A primer for Marketing Authorisation Holders in the EU and UK — the ten things every MAH should understand about the current pharmacovigilance landscape.

EU & UK focus ~12 min read Updated June 2026

This short primer distils the ten most important points that every Marketing Authorisation Holder (MAH) of veterinary medicinal products should understand about the current EU and UK pharmacovigilance landscape.

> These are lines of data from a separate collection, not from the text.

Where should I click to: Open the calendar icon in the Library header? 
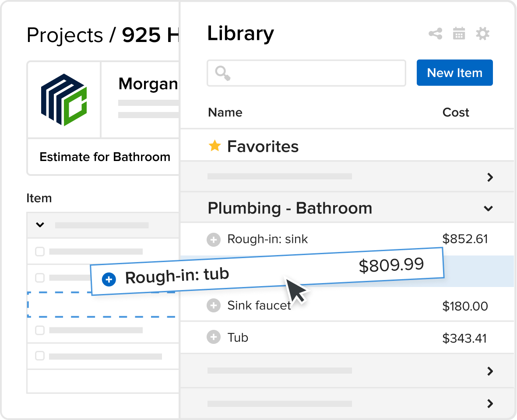coord(459,34)
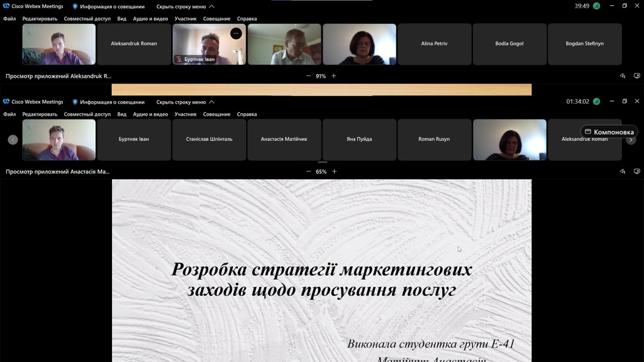The height and width of the screenshot is (362, 644).
Task: Click green connection icon next to 39:49 timer
Action: point(596,6)
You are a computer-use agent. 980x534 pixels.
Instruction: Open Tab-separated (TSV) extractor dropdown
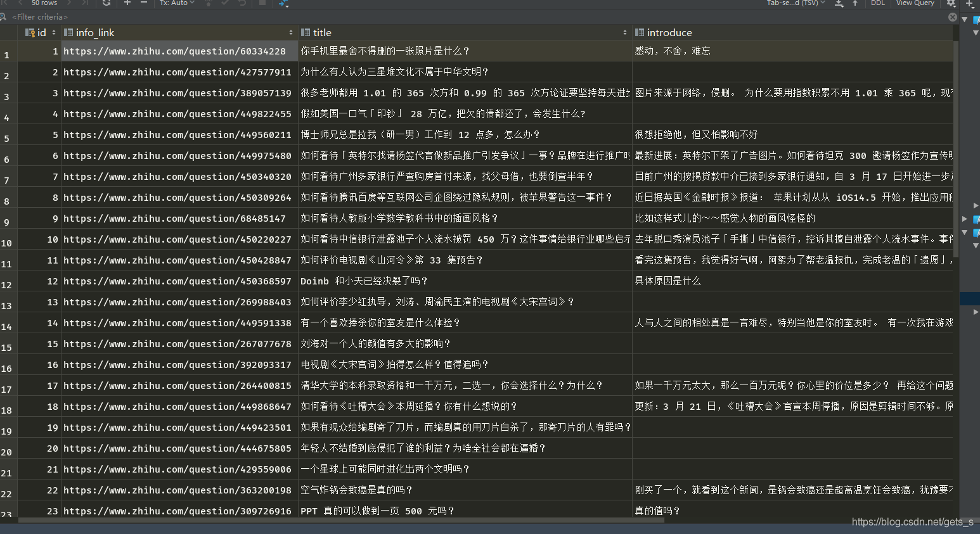pos(796,3)
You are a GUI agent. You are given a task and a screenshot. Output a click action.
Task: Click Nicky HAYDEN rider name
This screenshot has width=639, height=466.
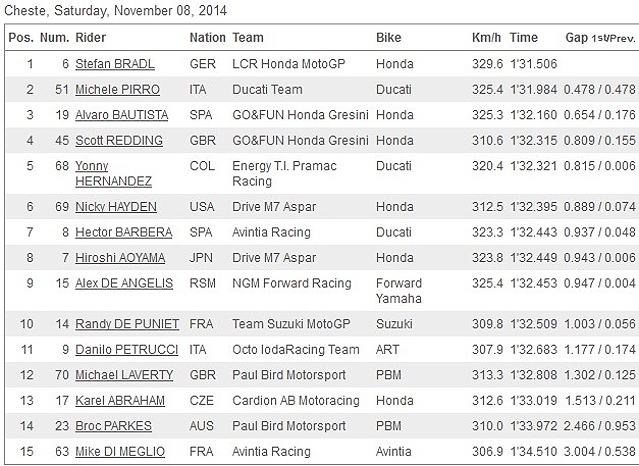[x=117, y=207]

It is an accessible reference — not a substitute for the underlying legislation, guidance, or professional advice.

The material draws on Regulation (EU) 2019/6, Commission Implementing Regulation (EU) 2021/1281, the Veterinary Medicines Regulations 2013 (as amended in 2024), the EMA VGVP guidance modules, VMD PV Guidelines I–VII, and VICH guidelines GL24, GL35, and GL42.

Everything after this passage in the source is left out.